Pf3D7_1459600是Tepsin同源蛋白

通过AlphaFold3结构预测和实验数据比对，研究发现疟原虫蛋白Pf3D7_1459600具有与人类Tepsin相似的双域结构：N端ENTH结构域和C端tVHS/ENTH样结构域。尽管缺乏典型的螺旋α0（哺乳动物Epsins的膜变形关键元件），其ENTH结构域表面存在正电口袋，可能介导非特异性磷酸肌醇（PI3P、PI4P等）结合。脂质印迹实验证实该结构域能结合所有PIP亚型及磷脂酸，暗示其功能可能不同于经典Tepsins。

PfTepsin在无性红细胞内期的表达分析

利用SLI（选择连锁整合）技术构建PfTepsin-2xFKBP-GFP标记株，Western blot验证其149 kDa表达。活细胞成像显示，PfTepsin在滋养体和裂殖体阶段稳定表达，而在环状体阶段信号较弱且不稳定。多焦点分布提示其可能参与动态膜运输过程。

裂殖体阶段PfTepsin的亚细胞定位

共聚焦显微镜分析发现，PfTepsin部分共定位于高尔基体标志物ERD2（cis-高尔基）和Rab6（trans-高尔基），Pearson相关系数分别为0.65和0.57。在E64阻滞的晚期裂殖体中，与Rab6共定位增强，表明其可能在高尔基体两区室间穿梭。更引人注目的是，PfTepsin与顶复合体细胞器标志物（微线体蛋白AMA1/EBA175和棒状体蛋白RAP1）的共定位分析显示，其与AMA1重叠率最高（72%），暗示其可能参与微线体的生物发生或蛋白质分选。

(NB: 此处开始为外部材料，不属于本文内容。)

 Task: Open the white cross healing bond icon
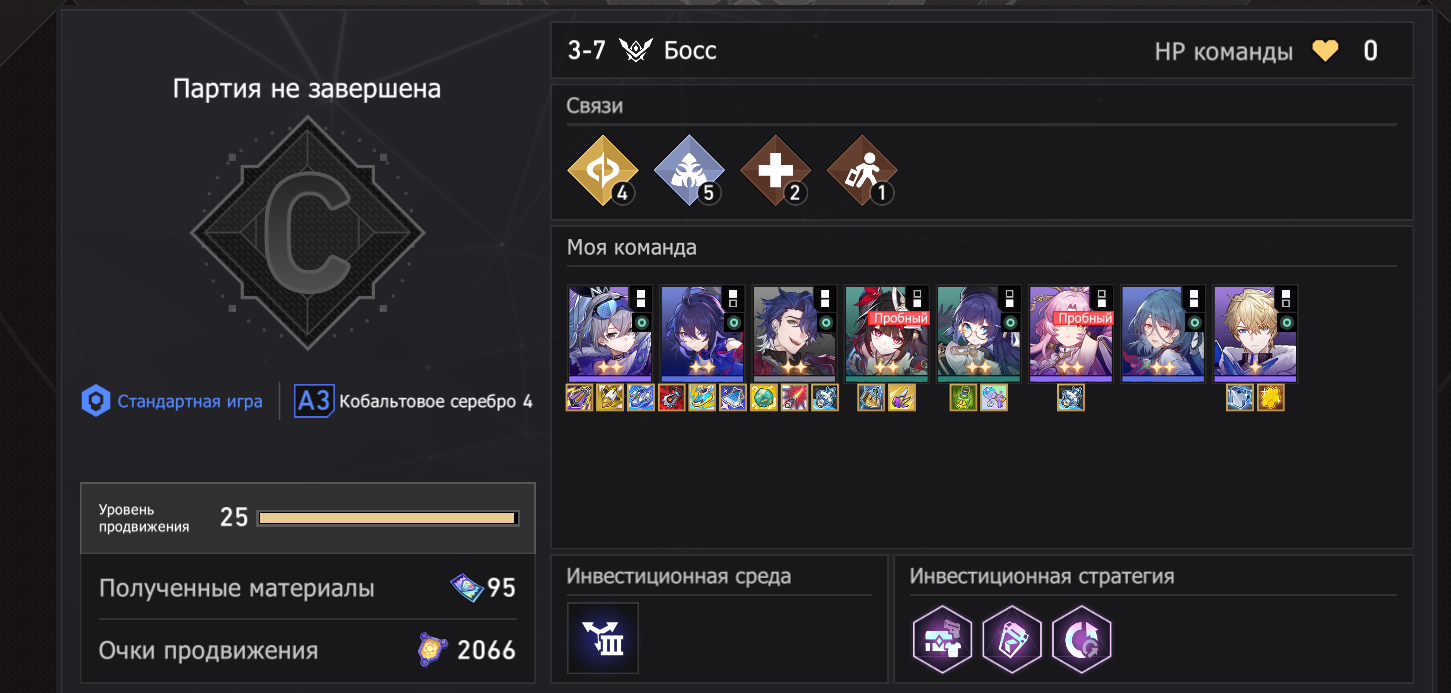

网格蛋白和AP-4复合体是PfTepsin的潜在互作伙伴

通过邻近依赖生物素标记（Di-BioID）技术，鉴定出PfTepsin与网格蛋白重链/轻链及AP-4复合体ε亚基的相互作用。尽管哺乳动物Tepsins通常不与网格蛋白结合，疟原虫中保守的网格蛋白框基序（506–510和658–662位氨基酸）可能驱动这一独特互作。这一发现与弓形虫（Toxoplasma gondii）中网格蛋白参与顶复合体运输的报道一致，提示AP-4-Tepsin-网格蛋白轴可能在顶细胞器生成中发挥核心作用。

功能探索与挑战

尝试通过核转位（knock-sideways）干扰PfTepsin定位未观察到显著生长缺陷，但基因敲除失败和全基因组筛选的低突变评分支持其潜在必需性。研究者推测，采用膜靶向或四聚FKBP的改良策略可能更有效揭示其功能。

结论与意义

本研究首次将PfTepsin确立为疟原虫顶复合体细胞器生成的关键候选调控因子，其独特的PIP结合特性及与运输复合体的互作网络，为理解疟原虫细胞生物学提供了新框架。未来研究可探索PfTepsin在磷酸肌醇信号通路中的精确作用，或将其作为抗疟药物开发的潜在靶点。